Relator pretende falar por apenas 10 minutos; aborto, PL da Dosimetria e 8 de Janeiro serão alguns dos temas das perguntas
O relator da indicação de Jorge Messias ao Supremo Tribunal Federal, senador Weverton Rocha (PDT-MA), afirmou que pretende usar apenas 10 minutos para a apresentação de um resumo do seu parecer. Ele não pretende ler a íntegra do relatório. A sabatina está marcada para começar às 9h desta 4ª feira (29.abr.2026) na comissão. Se o nome for aprovado, será analisado pelo plenário do Senado em seguida.
A orientação à base aliada do governo é evitar discursos e votar o mais rápido possível a indicação do advogado-geral da União na CCJ (Comissão de Constituição e Justiça). A expectativa, porém, é de que o interrogatório se prolongue até o fim da tarde.
Durante a sabatina, Messias terá tempo livre para responder aos questionamentos dos senadores. As perguntas serão organizadas em blocos. Em cada um deles, 3 senadores fazem seus questionamentos. A expectativa é de que a dinâmica agilize a sessão e concentre o debate nos principais pontos da indicação.
Entre os temas que devem ser abordados estão aborto, os atos de 8 de janeiro e os vetos presidenciais ao projeto de lei da dosimetria, que serão votados na 5ª feira (30.abr) pelo Congresso.
Partidos como Republicanos, PSDB, PSB, PSD e Podemos devem liberar suas bancadas, permitindo que cada senador vote conforme sua preferência.
Weverton estima cerca de 45 votos favoráveis a Jorge Messias. O ministro da AGU intensificou a articulação política nas últimas semanas e visitou pelo menos 70 senadores em busca de apoio à sua indicação ao STF.
Levantamento do Poder360 aponta que o indicado ao STF tem na CCJ 15 votos a favor e 8 contra, 1 a mais que o mínimo necessário para que sua indicação avance ao plenário da Casa Alta. Ali, Messias precisa ter a maioria absoluta dos votos a seu favor para se tornar ministro do STF. Ou seja, precisa contar com o apoio de ao menos 41 dos 81 senadores. O voto é secreto nas duas etapas.

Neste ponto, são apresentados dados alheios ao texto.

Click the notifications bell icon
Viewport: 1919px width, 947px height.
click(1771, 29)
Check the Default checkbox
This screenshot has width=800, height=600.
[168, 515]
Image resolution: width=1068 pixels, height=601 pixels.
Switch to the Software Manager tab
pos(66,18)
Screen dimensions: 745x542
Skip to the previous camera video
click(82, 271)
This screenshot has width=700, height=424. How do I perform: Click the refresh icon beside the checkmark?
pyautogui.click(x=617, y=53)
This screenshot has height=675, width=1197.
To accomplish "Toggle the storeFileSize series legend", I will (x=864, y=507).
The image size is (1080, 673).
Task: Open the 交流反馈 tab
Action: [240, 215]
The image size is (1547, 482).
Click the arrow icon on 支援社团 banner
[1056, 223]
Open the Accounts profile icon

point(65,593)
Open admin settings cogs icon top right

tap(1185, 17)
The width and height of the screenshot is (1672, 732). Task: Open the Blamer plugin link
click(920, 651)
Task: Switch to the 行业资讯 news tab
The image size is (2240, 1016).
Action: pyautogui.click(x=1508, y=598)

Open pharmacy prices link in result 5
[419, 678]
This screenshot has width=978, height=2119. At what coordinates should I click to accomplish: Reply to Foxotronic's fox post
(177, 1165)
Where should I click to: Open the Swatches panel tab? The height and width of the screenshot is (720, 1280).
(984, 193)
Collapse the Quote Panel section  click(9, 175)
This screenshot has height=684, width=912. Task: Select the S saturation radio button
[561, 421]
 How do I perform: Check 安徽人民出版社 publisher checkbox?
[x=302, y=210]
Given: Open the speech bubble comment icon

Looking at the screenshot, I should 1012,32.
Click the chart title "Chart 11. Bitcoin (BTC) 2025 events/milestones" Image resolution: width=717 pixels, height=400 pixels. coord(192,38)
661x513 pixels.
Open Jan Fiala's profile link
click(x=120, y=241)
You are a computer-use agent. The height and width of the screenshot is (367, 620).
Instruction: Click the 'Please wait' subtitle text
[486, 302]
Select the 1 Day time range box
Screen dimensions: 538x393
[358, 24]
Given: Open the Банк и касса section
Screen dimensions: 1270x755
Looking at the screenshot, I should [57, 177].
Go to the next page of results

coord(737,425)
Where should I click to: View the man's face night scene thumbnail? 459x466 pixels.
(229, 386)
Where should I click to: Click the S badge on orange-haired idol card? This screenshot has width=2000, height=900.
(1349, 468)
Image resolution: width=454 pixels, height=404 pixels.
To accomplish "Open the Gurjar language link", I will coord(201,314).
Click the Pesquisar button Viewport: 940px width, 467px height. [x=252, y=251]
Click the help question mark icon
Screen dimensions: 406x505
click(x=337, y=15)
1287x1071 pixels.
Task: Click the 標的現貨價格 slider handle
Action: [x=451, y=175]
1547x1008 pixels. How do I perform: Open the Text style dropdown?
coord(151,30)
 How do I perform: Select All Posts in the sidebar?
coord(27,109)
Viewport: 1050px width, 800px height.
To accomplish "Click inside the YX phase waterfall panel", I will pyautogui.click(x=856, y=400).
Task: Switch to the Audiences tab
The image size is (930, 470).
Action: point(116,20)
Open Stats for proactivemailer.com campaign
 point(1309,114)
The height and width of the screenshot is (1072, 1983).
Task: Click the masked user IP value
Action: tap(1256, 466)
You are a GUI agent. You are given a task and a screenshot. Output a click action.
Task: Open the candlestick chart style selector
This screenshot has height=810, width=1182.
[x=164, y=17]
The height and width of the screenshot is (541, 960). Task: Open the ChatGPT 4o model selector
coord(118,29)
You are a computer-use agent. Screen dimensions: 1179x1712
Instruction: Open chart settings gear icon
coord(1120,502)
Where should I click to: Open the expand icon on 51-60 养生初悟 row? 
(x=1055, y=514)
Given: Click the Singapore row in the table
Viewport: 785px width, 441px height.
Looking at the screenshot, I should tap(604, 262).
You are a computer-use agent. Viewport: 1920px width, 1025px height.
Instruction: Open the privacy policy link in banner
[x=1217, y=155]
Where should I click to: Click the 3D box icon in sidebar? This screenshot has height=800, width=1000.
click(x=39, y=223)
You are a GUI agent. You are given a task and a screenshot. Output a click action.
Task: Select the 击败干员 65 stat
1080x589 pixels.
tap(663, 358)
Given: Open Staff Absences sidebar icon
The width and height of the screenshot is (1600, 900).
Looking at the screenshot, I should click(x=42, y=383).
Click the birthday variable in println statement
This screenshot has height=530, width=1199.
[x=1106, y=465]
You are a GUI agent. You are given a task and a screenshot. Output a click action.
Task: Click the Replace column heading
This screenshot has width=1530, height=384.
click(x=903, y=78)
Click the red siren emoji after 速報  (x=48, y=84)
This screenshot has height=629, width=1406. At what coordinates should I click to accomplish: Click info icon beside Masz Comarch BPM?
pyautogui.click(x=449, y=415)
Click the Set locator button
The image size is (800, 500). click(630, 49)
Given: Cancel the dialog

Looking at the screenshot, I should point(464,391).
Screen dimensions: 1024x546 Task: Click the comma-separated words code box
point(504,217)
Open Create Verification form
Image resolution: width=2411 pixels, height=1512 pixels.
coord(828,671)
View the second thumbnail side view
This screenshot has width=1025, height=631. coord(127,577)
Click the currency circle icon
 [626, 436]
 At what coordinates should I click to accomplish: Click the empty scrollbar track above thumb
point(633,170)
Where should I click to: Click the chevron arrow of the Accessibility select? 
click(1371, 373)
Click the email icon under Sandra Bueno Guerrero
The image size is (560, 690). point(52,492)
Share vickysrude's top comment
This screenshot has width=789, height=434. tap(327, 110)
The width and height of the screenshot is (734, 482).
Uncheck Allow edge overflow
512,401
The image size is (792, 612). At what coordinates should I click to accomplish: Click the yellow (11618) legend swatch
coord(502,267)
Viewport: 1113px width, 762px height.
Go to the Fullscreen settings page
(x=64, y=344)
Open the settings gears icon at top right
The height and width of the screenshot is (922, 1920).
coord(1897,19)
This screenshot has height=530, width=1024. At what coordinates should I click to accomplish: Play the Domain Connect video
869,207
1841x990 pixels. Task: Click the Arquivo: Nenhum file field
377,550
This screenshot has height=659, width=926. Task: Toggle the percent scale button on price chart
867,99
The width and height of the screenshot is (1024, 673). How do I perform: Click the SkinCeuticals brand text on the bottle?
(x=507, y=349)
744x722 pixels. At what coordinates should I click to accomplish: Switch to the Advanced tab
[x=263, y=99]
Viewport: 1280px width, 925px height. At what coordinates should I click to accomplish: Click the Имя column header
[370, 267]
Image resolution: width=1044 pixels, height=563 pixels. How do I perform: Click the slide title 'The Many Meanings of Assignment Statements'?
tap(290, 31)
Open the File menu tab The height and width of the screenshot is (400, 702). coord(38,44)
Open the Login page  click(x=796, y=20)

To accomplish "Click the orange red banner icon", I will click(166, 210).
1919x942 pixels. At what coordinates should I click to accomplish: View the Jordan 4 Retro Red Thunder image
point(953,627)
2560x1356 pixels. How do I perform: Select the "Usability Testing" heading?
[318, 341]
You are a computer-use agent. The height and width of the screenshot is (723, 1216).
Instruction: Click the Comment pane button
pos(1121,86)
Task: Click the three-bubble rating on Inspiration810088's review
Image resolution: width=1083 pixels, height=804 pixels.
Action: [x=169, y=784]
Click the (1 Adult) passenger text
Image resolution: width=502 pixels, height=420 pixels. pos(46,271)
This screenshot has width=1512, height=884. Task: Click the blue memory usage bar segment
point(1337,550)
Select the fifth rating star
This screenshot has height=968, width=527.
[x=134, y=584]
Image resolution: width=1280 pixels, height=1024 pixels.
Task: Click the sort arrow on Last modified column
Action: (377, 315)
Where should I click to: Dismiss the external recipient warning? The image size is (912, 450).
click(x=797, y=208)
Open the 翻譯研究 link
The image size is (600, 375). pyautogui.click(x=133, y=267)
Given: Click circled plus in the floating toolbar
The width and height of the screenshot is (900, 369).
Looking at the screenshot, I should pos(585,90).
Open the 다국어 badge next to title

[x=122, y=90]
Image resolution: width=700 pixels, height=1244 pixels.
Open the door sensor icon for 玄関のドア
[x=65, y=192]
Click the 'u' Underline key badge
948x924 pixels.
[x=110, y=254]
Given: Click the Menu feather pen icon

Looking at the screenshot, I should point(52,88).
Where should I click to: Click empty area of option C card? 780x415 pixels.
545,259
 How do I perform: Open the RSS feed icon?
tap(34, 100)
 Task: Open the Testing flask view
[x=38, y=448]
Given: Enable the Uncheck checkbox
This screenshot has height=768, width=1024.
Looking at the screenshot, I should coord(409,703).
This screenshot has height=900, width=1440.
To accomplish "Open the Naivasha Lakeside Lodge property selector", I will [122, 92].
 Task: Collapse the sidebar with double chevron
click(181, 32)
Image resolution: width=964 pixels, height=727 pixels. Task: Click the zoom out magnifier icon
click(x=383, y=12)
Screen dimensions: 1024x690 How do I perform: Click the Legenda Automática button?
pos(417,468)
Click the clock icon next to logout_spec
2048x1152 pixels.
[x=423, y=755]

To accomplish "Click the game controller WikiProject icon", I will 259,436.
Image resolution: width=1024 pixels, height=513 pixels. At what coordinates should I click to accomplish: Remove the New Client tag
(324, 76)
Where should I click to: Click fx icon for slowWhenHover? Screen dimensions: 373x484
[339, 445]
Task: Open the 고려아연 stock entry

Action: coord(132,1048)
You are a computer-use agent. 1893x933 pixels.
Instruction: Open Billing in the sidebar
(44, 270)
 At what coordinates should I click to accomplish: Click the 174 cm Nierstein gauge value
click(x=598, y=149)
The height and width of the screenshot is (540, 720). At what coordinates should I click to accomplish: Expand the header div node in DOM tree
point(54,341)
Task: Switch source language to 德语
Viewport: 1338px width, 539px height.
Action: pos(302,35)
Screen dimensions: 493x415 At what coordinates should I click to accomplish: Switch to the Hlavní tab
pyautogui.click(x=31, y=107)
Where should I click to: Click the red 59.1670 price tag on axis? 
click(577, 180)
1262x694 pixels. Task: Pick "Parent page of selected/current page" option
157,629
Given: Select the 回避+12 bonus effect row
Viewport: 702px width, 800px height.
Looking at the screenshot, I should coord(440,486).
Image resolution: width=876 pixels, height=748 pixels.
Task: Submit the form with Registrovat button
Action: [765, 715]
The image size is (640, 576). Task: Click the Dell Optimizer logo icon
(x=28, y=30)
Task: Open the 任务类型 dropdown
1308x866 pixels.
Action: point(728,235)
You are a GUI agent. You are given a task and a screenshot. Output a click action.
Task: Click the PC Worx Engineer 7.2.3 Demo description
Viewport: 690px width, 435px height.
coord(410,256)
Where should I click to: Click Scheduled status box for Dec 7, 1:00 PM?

A indicação de Jorge Messias foi formalizada pelo Planalto ao Congresso apenas em 1º de abril. Mas o presidente Luiz Inácio Lula da Silva (PT) havia anunciado sua indicação em 20 de novembro de 2025. A demora entre as duas etapas revela as dificuldades que o governo enfrenta para viabilizar seu nome junto ao Congresso.